EDITORIAL: How can we reach other Elrons before it’s too late?

YESTERDAY was Father’s Day, and across the country, the men who have played a part in raising children were celebrated.

It is a day to honour those who have tried their hardest to do their best for their families.

That can sometimes be in challenging circumstances – and it is an apt reminder for those men to redouble their efforts for those in need.

There is a tragic story in today’s Tribune that tells the story of some of those challenging circumstances.

Elron Johnson was shot and killed on Thursday night as he took part in an attempted robbery on a restaurant. He was 17.

We say tragic because it is all such a waste – but Elron chose to be in that position. He was one of two people who entered the establishment armed with a firearm and demanded cash.

Every customer who was present, every staff member who was working, was put in fear for their lives by the choices of those two, one of which was Elron.

An off-duty police officer intervened, there was an exchange of gunfire, and Elron is dead.

Listening to his father in today’s Tribune, he tried to steer his son away from such a situation.

He said the night before Elron was killed, he pleaded with him to turn his life around.

He said Elron said “he understands why he saying that” but the message did not stop Elron from taking part in an attempted robbery the next night.

Elron, a 17-year-old, was also himself a father. He leaves behind a child and a pregnant girlfriend.

Too young a parent, too young to die.

The choices Elron made led him on the path to that robbery. Those choices led him to the short life he lived. His father tried to show him another way – as fathers should.

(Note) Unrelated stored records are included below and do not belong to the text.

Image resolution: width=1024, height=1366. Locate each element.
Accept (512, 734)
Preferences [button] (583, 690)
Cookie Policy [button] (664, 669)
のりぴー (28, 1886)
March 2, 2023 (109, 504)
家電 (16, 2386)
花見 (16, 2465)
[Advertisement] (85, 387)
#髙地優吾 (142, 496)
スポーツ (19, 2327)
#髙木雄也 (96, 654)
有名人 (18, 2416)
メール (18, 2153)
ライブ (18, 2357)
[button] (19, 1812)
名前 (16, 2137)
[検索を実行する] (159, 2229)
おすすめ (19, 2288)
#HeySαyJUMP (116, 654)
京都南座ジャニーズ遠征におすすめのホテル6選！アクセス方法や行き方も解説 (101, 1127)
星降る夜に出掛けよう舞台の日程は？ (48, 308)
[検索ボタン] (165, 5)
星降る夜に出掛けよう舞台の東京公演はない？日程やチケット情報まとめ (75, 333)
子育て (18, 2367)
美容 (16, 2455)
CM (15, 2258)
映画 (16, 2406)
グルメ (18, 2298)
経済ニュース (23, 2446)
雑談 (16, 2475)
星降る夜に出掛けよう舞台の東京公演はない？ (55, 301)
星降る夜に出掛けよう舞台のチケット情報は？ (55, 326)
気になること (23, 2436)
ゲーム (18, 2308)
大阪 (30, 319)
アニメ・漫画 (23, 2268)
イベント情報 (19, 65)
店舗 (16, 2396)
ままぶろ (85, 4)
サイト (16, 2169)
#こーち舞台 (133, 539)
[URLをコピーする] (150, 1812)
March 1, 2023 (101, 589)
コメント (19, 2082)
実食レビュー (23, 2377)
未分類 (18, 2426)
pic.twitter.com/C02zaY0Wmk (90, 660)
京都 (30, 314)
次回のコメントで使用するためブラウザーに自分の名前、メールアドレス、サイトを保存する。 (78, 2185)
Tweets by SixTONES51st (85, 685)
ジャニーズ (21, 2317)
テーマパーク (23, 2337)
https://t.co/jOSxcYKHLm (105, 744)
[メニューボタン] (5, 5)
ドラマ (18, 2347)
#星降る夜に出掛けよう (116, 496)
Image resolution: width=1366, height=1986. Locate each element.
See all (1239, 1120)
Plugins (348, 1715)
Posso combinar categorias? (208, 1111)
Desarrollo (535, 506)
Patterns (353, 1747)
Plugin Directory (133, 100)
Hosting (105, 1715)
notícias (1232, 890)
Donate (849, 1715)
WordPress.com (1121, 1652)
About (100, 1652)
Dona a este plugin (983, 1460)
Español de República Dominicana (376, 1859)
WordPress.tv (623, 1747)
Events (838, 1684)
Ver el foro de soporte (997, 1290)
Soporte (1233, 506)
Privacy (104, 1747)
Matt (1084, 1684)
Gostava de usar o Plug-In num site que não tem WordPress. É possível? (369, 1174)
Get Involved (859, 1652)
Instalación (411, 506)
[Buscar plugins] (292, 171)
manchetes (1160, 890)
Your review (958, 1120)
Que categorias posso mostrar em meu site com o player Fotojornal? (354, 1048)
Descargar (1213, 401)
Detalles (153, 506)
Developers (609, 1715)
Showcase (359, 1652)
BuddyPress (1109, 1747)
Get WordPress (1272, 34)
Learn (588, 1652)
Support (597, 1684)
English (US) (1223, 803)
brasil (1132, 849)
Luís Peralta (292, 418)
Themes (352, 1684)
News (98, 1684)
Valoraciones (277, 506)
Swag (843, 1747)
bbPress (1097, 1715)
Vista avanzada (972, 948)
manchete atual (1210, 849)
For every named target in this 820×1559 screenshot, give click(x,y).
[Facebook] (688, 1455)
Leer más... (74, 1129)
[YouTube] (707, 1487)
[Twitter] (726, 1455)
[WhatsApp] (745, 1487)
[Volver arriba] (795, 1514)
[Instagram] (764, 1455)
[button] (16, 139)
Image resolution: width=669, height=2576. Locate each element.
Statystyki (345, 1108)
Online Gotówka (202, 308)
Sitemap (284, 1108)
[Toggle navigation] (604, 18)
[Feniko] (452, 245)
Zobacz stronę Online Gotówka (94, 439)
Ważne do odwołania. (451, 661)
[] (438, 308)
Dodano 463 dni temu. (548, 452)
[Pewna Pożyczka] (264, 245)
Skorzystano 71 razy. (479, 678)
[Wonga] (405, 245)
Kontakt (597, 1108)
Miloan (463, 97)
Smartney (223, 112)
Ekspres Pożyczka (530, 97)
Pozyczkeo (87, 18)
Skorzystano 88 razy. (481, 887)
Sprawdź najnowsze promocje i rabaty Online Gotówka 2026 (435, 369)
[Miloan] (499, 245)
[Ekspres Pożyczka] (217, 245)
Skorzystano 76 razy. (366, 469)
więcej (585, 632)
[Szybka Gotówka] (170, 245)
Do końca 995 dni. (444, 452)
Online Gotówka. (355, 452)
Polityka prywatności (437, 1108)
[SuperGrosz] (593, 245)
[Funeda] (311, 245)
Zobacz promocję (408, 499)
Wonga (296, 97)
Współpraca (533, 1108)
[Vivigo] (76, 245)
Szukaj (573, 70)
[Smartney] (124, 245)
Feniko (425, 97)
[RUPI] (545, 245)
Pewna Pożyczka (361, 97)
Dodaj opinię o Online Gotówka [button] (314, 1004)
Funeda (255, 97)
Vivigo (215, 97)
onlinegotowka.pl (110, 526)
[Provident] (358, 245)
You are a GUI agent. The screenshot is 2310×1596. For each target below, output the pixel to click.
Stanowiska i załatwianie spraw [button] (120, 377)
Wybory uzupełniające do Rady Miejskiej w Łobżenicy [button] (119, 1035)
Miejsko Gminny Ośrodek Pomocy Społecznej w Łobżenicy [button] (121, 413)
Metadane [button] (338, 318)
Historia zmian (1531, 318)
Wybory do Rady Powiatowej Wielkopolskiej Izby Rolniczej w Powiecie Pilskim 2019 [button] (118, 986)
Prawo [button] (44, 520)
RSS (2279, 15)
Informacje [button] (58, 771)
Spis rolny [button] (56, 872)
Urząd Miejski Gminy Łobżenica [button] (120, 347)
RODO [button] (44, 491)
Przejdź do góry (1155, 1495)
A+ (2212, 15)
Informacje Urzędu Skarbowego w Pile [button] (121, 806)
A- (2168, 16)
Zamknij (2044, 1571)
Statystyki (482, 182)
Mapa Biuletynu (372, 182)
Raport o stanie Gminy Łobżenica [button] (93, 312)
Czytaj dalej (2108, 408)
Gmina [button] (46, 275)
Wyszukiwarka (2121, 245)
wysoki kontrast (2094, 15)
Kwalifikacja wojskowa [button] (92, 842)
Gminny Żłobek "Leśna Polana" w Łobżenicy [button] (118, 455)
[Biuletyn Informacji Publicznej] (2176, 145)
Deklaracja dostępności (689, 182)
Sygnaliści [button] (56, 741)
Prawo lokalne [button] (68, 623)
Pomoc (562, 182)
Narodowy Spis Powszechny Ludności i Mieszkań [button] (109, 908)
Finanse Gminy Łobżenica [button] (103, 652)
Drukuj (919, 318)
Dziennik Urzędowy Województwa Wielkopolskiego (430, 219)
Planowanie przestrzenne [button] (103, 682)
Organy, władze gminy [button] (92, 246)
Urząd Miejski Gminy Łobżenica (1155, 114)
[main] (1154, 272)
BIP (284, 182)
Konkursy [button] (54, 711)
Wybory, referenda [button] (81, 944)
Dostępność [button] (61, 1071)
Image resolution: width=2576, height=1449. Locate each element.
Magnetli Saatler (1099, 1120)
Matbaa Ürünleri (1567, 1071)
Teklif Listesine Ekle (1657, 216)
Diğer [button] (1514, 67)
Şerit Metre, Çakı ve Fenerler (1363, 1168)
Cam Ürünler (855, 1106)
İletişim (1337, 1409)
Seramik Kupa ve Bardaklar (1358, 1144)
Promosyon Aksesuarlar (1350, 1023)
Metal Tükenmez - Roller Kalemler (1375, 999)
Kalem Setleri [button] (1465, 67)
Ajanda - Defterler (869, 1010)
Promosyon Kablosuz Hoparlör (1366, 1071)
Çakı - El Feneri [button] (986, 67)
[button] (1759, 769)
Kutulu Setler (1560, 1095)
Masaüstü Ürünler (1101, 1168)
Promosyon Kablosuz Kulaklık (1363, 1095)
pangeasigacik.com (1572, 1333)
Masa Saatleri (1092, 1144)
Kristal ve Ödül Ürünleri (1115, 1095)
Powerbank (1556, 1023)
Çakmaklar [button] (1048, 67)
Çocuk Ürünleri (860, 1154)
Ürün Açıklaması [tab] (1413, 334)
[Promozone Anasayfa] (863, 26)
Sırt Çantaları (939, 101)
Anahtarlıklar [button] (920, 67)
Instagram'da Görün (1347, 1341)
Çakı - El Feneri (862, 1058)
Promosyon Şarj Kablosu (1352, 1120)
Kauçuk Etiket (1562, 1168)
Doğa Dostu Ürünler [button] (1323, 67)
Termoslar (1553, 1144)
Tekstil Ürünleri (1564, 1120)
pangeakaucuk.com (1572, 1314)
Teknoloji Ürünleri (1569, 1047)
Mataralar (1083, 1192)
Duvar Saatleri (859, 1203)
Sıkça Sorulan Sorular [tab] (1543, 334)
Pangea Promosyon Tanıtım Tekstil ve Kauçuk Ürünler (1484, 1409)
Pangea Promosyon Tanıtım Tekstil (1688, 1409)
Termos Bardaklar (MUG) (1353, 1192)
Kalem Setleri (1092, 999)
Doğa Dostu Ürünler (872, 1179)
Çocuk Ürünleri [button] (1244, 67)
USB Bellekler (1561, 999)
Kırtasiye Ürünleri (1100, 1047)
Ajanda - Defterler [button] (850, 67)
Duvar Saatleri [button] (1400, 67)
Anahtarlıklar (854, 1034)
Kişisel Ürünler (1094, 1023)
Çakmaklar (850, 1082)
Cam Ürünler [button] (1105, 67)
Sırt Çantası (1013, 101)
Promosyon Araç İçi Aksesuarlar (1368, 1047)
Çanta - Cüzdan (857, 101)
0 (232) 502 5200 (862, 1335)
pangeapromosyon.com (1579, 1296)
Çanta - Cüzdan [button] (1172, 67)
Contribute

Elron is not the only one out there in such a situation. We know there are too many robberies. We see young men appearing before the courts all the time. We see too many of them in body bags at murder scenes on the streets.

How can we reach the other Elrons? How can we, like Elron’s father, try to steer others away from a path of crime, a path of violence? How can we make them see that it is wrong to subject people to the terror of someone walking into a business and waving a gun? For those young men who are parents already themselves, how can we make them realise they will never see their children grow up if they take this path?

Elron’s mother said her child is dead “because of the friends he keeps”. How do we make a generation choose not to be with those friends?

The simple truth is that for many this is a fight that is failing. Gangs provide something in these young men’s lives they cannot find elsewhere. A sense of belonging. A sense of, perhaps, achievement in the respect from other gang members. It is a castle built on sand, ready to crumble in the face of violence, the courts, trouble with police and a thousand other troubles being part of what a gang brings.

But perhaps there is a layer of support we are not offering – and that is for the fathers, and the mothers too. As we try to reach out to these young men to steer them onto a different path, we should also reach out to their families.

Sometimes, they will not know what to say, how to say it or where to turn for help in giving their children the chance of redemption. And perhaps they need that lifeline.

Make no mistake – these young criminals are wrong. They have no right to inflict suffering on others as they so often do. There can be another way. But they have to choose it – or they may just pay the price.

Comments

mandela says...

Education is the key and the only way out, a more intense focus needs to be geared solely towards young men in schools starting from primary school. As the saying goes "When you're dumb you're dangerous" The one thing we don't need as a nation is a society or a generation of uneducated young men with no understanding or comprehension of the consequences of their choices.